* [ENTRIES PROVIDED]
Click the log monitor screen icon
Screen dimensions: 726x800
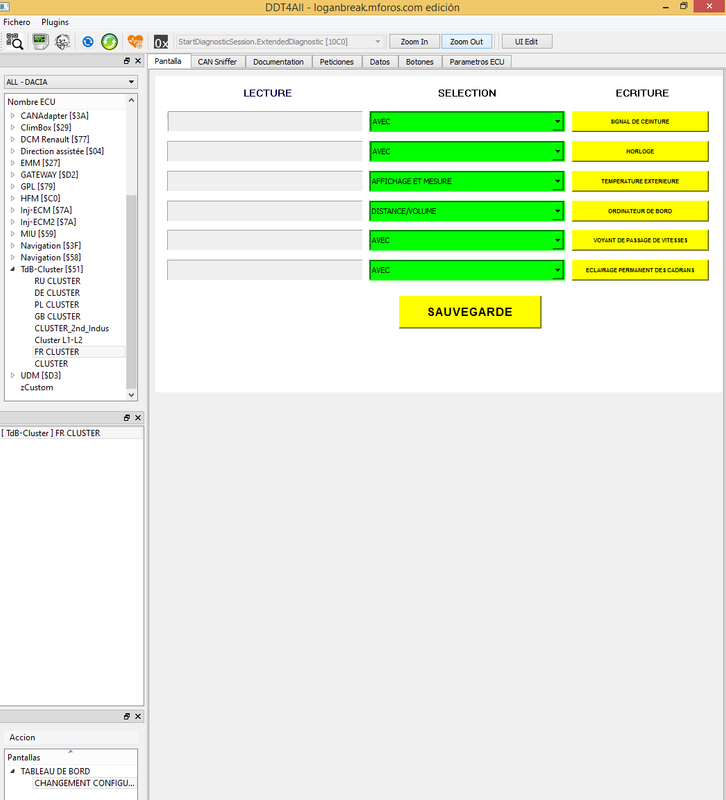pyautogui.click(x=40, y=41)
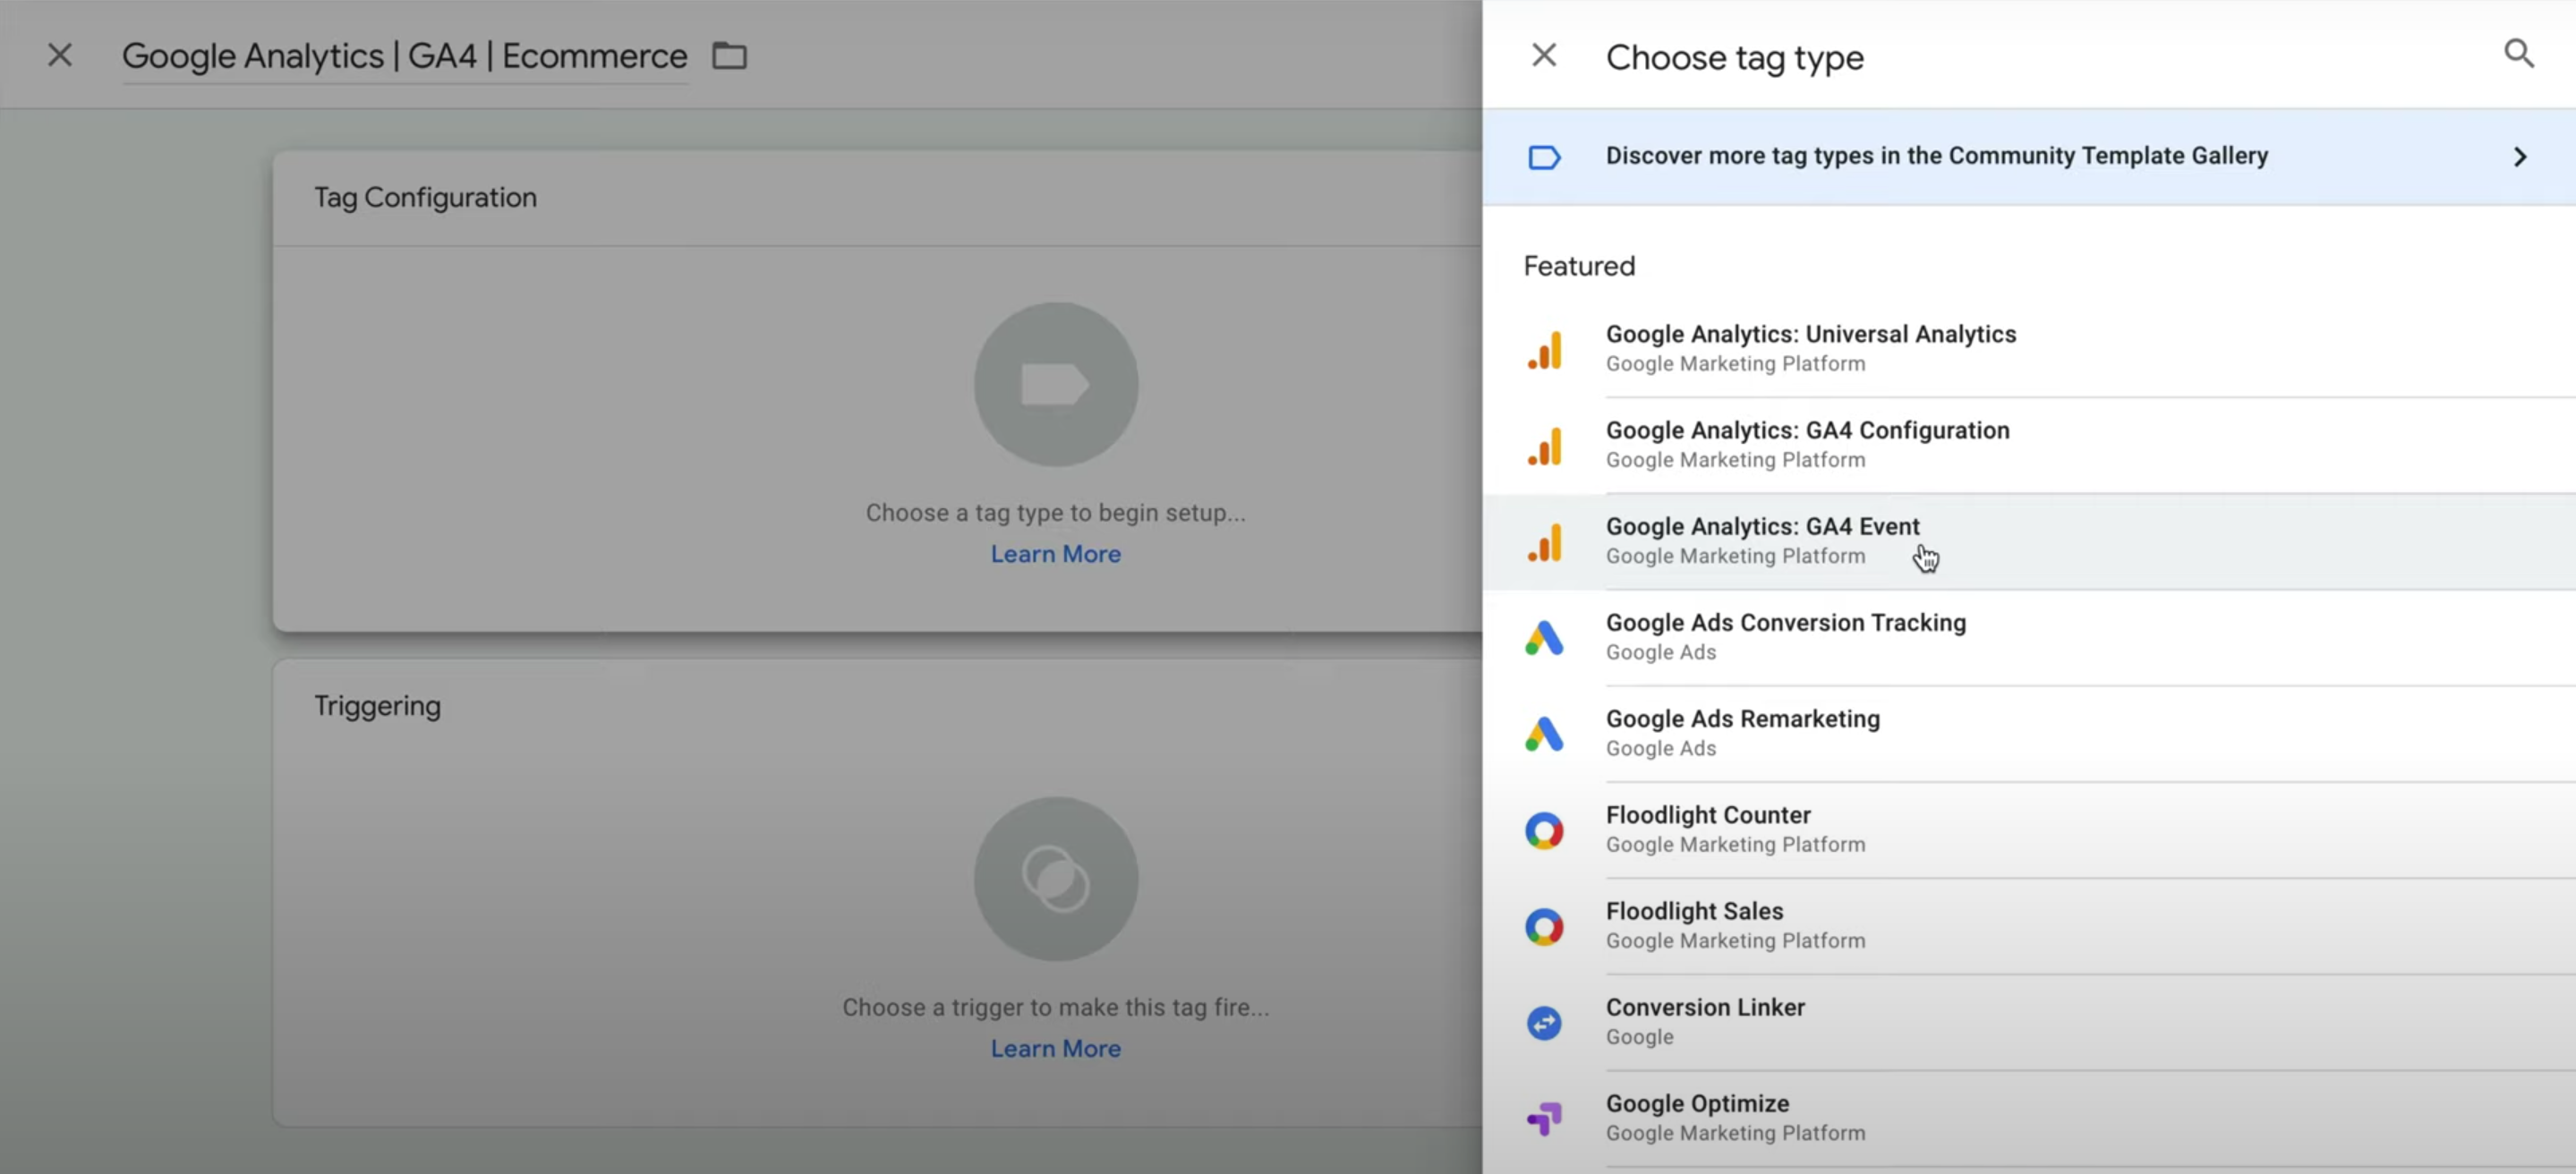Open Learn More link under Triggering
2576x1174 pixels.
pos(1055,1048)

* [WHAT YOU ARE ASKED TO DO]
Reproduce every line of the records above verbatim, omitting the pictures.

* [RESPONSE BELOW]
Click the log monitor screen icon
Screen dimensions: 726x800
pyautogui.click(x=40, y=41)
Open Learn More link under Triggering
2576x1174 pixels.
pos(1055,1048)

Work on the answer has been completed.